One notable exception was the B6700.


>And to this day, I still wonder why.


The idea of using a stack of activation records was invented for Algol 60;
after Fortran tradition was already established. Don't forget that Fortran
was implemented on some very old machines with odd addressing. On the IBM
1130, for example, the index registers were actually memory locations, so
addressing off one of them would have been a serious hit. You will still
see the influence of old machines in the "MIX" computer used in Knuth v1..v3
(although MMIX, to be used in later volumes, will apparently be a RISC).


>Was there
>really a significant performance difference in the machines of the 1960s?


For some of them, yes. For the DEC-10 and IBM 360, perhaps not, but IBM
had painted themselves into a bit of a corner: IBM Fortran code tended
to have subroutines where
- you initially called the subroutine with a bunch of parameters
- subsequent calls went via an ENTRY statement without those
parameters
- subsequent calls relied on the PARAMETERS passed in the first
call still having the old values!
I kid you not.

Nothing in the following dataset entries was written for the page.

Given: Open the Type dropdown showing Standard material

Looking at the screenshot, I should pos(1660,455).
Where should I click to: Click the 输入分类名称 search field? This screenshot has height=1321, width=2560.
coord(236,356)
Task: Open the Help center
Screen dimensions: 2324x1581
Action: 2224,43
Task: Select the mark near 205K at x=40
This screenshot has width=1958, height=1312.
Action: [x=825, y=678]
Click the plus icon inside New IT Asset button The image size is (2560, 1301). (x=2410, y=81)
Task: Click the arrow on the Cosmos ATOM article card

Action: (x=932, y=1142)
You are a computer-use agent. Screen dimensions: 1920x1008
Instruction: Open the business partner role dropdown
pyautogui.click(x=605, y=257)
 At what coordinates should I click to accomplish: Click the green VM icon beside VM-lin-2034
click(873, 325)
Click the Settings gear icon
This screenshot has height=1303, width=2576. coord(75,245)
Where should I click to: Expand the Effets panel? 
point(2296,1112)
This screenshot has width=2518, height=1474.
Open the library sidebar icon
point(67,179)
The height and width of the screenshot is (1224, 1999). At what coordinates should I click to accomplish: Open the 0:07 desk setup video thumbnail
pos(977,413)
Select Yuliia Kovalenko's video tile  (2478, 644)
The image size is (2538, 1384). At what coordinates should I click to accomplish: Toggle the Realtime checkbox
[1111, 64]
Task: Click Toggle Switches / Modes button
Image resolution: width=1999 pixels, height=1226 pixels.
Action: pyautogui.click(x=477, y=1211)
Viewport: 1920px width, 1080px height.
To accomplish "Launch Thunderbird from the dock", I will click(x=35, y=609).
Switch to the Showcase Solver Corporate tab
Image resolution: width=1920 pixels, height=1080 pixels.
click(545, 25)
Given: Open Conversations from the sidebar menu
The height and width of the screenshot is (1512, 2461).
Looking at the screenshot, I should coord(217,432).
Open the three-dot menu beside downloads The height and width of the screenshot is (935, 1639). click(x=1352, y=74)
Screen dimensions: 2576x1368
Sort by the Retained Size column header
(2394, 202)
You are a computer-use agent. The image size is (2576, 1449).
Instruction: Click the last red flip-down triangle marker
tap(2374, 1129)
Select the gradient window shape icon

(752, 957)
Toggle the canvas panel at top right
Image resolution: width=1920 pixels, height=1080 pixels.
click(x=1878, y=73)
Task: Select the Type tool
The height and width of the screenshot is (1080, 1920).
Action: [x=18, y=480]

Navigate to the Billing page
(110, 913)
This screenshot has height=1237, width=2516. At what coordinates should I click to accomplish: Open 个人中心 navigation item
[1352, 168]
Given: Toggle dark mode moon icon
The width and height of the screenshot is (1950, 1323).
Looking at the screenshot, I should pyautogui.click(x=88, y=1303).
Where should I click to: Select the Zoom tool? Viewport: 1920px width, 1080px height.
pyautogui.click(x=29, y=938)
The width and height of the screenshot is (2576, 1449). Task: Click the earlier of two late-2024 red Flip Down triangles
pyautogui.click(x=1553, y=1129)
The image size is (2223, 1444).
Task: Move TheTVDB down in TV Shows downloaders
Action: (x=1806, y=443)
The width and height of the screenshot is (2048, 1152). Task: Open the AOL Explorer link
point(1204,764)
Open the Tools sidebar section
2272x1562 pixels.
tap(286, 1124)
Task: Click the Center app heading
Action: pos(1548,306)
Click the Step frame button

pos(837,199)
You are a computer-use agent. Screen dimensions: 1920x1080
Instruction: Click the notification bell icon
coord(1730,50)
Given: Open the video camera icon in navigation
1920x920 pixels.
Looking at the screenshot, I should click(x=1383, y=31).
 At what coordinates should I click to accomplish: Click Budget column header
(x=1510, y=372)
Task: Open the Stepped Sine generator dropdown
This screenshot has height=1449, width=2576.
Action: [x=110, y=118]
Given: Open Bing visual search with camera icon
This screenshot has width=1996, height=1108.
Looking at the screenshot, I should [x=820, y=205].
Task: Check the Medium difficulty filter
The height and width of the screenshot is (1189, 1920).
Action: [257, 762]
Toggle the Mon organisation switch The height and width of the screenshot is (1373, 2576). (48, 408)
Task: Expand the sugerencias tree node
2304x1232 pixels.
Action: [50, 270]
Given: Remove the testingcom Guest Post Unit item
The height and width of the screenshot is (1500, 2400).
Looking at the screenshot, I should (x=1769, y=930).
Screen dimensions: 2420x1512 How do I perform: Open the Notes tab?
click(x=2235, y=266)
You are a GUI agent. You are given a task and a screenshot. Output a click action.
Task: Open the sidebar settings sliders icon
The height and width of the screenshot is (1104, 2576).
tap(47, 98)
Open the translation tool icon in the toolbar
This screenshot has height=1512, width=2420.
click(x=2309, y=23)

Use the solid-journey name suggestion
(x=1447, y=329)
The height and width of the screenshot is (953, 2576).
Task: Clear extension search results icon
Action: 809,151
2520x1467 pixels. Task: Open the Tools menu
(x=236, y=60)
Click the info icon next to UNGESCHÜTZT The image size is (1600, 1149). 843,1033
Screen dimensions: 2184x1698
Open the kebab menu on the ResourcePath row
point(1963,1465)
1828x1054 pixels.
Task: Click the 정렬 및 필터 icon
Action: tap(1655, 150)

I tried to convert such a program to the B6700, and it was
a major pain.


>Correct. But even the FORTRAN 66 Standard allowed an implementation to use
>a stack. There were explicit cautions about how data was initialized (not),
>when it became defined, and undefined. The 77 and 90 Standards said similar
>things.


The Fortran 66 standard went further: COMMON blocks could be stack
allocated. This was to allow data overlays as well as code overlays.
--
Fifty years of programming language research, and we end up with C++ ???